MEXICO CITY: Mexico’s annual inflation remained far above the central bank’s target ceiling in July, keeping pressure on board members to continue raising interest rates at tomorrow’s monetary policy decision.
Consumer prices jumped 5.81% compared to a year earlier, slightly less than the 5.88% rise seen in June but more than economists’ median estimate for a 5.78% increase, the national statistics institute reported on Monday. Monthly inflation accelerated to 0.59%, compared to the 0.53% reading recorded in June.
Mexico’s central bank, known as Banxico, hiked its key interest rate by a quarter point to 4.25% in its last meeting, in June. The decision split board members, some of whom called the inflationary pressures transitory.
The majority was concerned about continuing supply-chain disruptions and the persistence of inflation. Banxico targets inflation at 3%, plus or minus one percentage point.
“Core inflation keeps trending up and headline inflation remains well above Banxico’s target, so a hike this Thursday is highly likely.

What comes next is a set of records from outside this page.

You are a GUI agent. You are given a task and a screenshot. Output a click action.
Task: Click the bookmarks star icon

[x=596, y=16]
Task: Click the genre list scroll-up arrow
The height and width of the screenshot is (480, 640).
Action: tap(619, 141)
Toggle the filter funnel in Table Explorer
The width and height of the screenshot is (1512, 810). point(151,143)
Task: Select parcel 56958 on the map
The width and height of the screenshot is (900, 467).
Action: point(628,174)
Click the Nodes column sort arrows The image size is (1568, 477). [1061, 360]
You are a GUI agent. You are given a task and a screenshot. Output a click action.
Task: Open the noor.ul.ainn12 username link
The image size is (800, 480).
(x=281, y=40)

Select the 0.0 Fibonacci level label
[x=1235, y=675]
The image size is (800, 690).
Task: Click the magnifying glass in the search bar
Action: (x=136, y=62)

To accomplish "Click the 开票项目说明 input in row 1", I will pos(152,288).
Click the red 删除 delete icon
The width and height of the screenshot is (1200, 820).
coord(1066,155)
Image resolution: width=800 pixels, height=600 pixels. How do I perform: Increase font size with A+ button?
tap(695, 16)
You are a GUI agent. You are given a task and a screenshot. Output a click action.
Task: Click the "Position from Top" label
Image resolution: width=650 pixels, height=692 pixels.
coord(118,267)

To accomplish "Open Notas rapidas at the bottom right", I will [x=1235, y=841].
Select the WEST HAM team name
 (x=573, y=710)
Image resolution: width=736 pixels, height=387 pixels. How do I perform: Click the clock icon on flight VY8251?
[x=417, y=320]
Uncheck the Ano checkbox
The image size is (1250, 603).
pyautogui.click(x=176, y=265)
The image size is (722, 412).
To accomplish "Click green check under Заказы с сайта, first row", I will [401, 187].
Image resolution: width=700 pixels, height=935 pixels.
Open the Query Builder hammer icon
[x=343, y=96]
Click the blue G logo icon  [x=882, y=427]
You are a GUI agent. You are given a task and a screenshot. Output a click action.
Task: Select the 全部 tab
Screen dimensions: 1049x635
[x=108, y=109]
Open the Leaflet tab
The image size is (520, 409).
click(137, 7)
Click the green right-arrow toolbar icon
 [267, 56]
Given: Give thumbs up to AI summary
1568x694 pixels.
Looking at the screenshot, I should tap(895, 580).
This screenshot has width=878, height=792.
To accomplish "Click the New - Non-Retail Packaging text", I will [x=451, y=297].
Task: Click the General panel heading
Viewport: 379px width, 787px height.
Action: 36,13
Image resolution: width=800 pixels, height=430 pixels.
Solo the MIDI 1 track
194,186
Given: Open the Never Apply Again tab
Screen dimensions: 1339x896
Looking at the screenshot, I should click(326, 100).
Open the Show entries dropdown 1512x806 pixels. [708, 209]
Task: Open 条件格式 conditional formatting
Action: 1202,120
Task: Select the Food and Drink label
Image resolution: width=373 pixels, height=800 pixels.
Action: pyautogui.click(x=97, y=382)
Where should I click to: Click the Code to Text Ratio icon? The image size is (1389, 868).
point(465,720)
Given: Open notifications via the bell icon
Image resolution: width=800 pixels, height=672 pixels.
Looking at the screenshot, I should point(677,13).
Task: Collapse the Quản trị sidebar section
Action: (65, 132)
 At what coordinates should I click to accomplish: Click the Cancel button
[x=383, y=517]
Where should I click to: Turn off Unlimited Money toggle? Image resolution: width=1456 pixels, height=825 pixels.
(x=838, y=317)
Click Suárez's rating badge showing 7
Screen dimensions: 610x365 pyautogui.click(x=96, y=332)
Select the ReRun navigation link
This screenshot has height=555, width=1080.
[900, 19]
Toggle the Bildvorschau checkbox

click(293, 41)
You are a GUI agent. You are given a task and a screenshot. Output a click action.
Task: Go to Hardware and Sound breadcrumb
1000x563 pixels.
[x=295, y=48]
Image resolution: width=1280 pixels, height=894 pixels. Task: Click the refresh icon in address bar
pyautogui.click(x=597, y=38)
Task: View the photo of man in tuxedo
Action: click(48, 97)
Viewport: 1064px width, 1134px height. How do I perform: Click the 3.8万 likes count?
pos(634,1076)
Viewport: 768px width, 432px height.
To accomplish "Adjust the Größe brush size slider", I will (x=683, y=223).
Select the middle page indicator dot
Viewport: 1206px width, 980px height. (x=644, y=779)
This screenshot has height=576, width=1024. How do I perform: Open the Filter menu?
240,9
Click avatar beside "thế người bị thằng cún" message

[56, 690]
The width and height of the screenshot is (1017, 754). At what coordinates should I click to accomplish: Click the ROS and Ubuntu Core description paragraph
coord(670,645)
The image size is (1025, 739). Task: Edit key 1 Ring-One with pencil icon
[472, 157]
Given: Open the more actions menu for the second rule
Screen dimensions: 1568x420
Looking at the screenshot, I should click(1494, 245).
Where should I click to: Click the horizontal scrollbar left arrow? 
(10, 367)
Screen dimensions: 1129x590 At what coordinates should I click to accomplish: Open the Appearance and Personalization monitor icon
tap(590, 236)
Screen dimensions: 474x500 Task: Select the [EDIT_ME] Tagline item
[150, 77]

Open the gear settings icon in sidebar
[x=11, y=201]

We expect a 25 basis point hike with upside risks,” said Carlos Capistran, head of Mexico and Canada economics at Bank of America.
Since the hike, swaps markets have been pricing around 100 basis points in further tightening this year. Economists surveyed by Citibanamex expect 75 basis points of hikes.
“Lower headline inflation in July is mainly due to base effects and provides little relief for Mexico. Supply shocks and recovering domestic demand should keep pressure on prices. High headline inflation and accelerating core prices risk contaminating inflation expectations.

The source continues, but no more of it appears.